-- Start of Provided data --

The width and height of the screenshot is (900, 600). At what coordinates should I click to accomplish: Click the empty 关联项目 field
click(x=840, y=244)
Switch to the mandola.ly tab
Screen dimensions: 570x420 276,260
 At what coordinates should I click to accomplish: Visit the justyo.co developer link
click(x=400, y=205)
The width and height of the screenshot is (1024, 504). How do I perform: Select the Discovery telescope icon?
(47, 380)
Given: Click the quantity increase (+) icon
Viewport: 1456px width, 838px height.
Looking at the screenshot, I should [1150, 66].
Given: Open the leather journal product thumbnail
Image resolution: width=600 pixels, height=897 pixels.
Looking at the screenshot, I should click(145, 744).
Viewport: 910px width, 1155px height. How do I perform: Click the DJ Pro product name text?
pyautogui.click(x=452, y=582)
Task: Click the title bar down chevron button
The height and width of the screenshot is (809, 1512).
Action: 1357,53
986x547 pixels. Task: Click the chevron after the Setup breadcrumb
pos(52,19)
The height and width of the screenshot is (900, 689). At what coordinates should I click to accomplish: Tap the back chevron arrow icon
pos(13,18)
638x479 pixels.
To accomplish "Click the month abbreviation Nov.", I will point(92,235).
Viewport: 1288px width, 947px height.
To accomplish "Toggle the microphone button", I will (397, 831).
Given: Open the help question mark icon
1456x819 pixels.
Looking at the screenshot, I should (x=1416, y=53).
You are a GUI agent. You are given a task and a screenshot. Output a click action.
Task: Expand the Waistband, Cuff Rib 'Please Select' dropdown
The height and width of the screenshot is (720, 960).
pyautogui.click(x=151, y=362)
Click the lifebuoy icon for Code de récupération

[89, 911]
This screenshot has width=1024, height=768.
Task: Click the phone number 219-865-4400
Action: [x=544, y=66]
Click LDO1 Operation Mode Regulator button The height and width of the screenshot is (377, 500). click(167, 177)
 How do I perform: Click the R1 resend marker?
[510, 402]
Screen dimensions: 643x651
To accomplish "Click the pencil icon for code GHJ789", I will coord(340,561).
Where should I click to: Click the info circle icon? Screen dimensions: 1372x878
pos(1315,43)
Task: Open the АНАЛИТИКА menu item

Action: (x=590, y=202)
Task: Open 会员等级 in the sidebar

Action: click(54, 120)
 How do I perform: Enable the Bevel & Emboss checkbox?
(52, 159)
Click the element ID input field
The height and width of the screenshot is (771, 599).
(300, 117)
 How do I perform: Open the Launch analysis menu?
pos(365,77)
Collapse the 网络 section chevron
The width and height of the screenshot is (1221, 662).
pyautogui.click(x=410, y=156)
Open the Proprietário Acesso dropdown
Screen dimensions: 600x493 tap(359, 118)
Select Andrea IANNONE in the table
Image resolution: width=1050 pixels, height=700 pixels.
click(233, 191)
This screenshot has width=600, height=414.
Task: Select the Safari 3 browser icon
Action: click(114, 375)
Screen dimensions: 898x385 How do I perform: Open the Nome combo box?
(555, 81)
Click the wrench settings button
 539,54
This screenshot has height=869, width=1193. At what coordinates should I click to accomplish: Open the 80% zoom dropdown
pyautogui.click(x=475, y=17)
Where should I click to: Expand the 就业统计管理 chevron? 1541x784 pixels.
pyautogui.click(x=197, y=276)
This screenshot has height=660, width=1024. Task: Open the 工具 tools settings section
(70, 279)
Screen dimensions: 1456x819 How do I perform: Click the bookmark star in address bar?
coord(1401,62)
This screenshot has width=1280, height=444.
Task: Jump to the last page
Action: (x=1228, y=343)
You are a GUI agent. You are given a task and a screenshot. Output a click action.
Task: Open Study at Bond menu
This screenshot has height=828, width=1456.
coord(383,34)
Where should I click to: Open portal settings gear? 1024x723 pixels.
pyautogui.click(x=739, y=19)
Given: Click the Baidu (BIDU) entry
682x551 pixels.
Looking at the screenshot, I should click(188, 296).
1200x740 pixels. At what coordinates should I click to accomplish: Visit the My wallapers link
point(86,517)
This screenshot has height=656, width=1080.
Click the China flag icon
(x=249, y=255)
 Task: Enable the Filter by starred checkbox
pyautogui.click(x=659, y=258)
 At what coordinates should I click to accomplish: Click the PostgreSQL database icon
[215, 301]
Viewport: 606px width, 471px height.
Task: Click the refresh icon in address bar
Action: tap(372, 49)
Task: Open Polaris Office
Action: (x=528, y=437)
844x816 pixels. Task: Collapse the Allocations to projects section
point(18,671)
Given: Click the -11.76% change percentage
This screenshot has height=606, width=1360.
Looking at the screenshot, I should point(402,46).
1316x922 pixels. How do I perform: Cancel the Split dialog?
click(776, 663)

-- End of Provided data --

Please rewrite the entire listing above, replacing every "chevron" with "caret" and leaving everything else unchanged.

**Written answer:**
The width and height of the screenshot is (900, 600). At what coordinates should I click to accomplish: Click the empty 关联项目 field
click(x=840, y=244)
Switch to the mandola.ly tab
Screen dimensions: 570x420 276,260
 At what coordinates should I click to accomplish: Visit the justyo.co developer link
click(x=400, y=205)
The width and height of the screenshot is (1024, 504). How do I perform: Select the Discovery telescope icon?
(47, 380)
Given: Click the quantity increase (+) icon
Viewport: 1456px width, 838px height.
Looking at the screenshot, I should [1150, 66].
Given: Open the leather journal product thumbnail
Image resolution: width=600 pixels, height=897 pixels.
Looking at the screenshot, I should click(145, 744).
Viewport: 910px width, 1155px height. How do I perform: Click the DJ Pro product name text?
pyautogui.click(x=452, y=582)
Task: Click the title bar down caret button
The height and width of the screenshot is (809, 1512).
Action: 1357,53
986x547 pixels. Task: Click the caret after the Setup breadcrumb
pos(52,19)
The height and width of the screenshot is (900, 689). At what coordinates should I click to accomplish: Tap the back caret arrow icon
pos(13,18)
638x479 pixels.
To accomplish "Click the month abbreviation Nov.", I will point(92,235).
Viewport: 1288px width, 947px height.
To accomplish "Toggle the microphone button", I will (397, 831).
Given: Open the help question mark icon
1456x819 pixels.
Looking at the screenshot, I should (x=1416, y=53).
You are a GUI agent. You are given a task and a screenshot. Output a click action.
Task: Expand the Waistband, Cuff Rib 'Please Select' dropdown
The height and width of the screenshot is (720, 960).
pyautogui.click(x=151, y=362)
Click the lifebuoy icon for Code de récupération

[89, 911]
This screenshot has width=1024, height=768.
Task: Click the phone number 219-865-4400
Action: [x=544, y=66]
Click LDO1 Operation Mode Regulator button The height and width of the screenshot is (377, 500). click(167, 177)
 How do I perform: Click the R1 resend marker?
[510, 402]
Screen dimensions: 643x651
To accomplish "Click the pencil icon for code GHJ789", I will coord(340,561).
Where should I click to: Click the info circle icon? Screen dimensions: 1372x878
pos(1315,43)
Task: Open the АНАЛИТИКА menu item

Action: (x=590, y=202)
Task: Open 会员等级 in the sidebar

Action: click(54, 120)
 How do I perform: Enable the Bevel & Emboss checkbox?
(52, 159)
Click the element ID input field
The height and width of the screenshot is (771, 599).
(300, 117)
 How do I perform: Open the Launch analysis menu?
pos(365,77)
Collapse the 网络 section caret
The width and height of the screenshot is (1221, 662).
pyautogui.click(x=410, y=156)
Open the Proprietário Acesso dropdown
Screen dimensions: 600x493 tap(359, 118)
Select Andrea IANNONE in the table
Image resolution: width=1050 pixels, height=700 pixels.
click(233, 191)
This screenshot has width=600, height=414.
Task: Select the Safari 3 browser icon
Action: click(114, 375)
Screen dimensions: 898x385 How do I perform: Open the Nome combo box?
(555, 81)
Click the wrench settings button
 539,54
This screenshot has height=869, width=1193. At what coordinates should I click to accomplish: Open the 80% zoom dropdown
pyautogui.click(x=475, y=17)
Where should I click to: Expand the 就业统计管理 caret? 1541x784 pixels.
pyautogui.click(x=197, y=276)
This screenshot has height=660, width=1024. Task: Open the 工具 tools settings section
(70, 279)
Screen dimensions: 1456x819 How do I perform: Click the bookmark star in address bar?
coord(1401,62)
This screenshot has width=1280, height=444.
Task: Jump to the last page
Action: (x=1228, y=343)
You are a GUI agent. You are given a task and a screenshot. Output a click action.
Task: Open Study at Bond menu
This screenshot has height=828, width=1456.
coord(383,34)
Where should I click to: Open portal settings gear? 1024x723 pixels.
pyautogui.click(x=739, y=19)
Given: Click the Baidu (BIDU) entry
682x551 pixels.
Looking at the screenshot, I should click(188, 296).
1200x740 pixels. At what coordinates should I click to accomplish: Visit the My wallapers link
point(86,517)
This screenshot has height=656, width=1080.
Click the China flag icon
(x=249, y=255)
 Task: Enable the Filter by starred checkbox
pyautogui.click(x=659, y=258)
 At what coordinates should I click to accomplish: Click the PostgreSQL database icon
[215, 301]
Viewport: 606px width, 471px height.
Task: Click the refresh icon in address bar
Action: tap(372, 49)
Task: Open Polaris Office
Action: (x=528, y=437)
844x816 pixels. Task: Collapse the Allocations to projects section
point(18,671)
Given: Click the -11.76% change percentage
This screenshot has height=606, width=1360.
Looking at the screenshot, I should point(402,46).
1316x922 pixels. How do I perform: Cancel the Split dialog?
click(776, 663)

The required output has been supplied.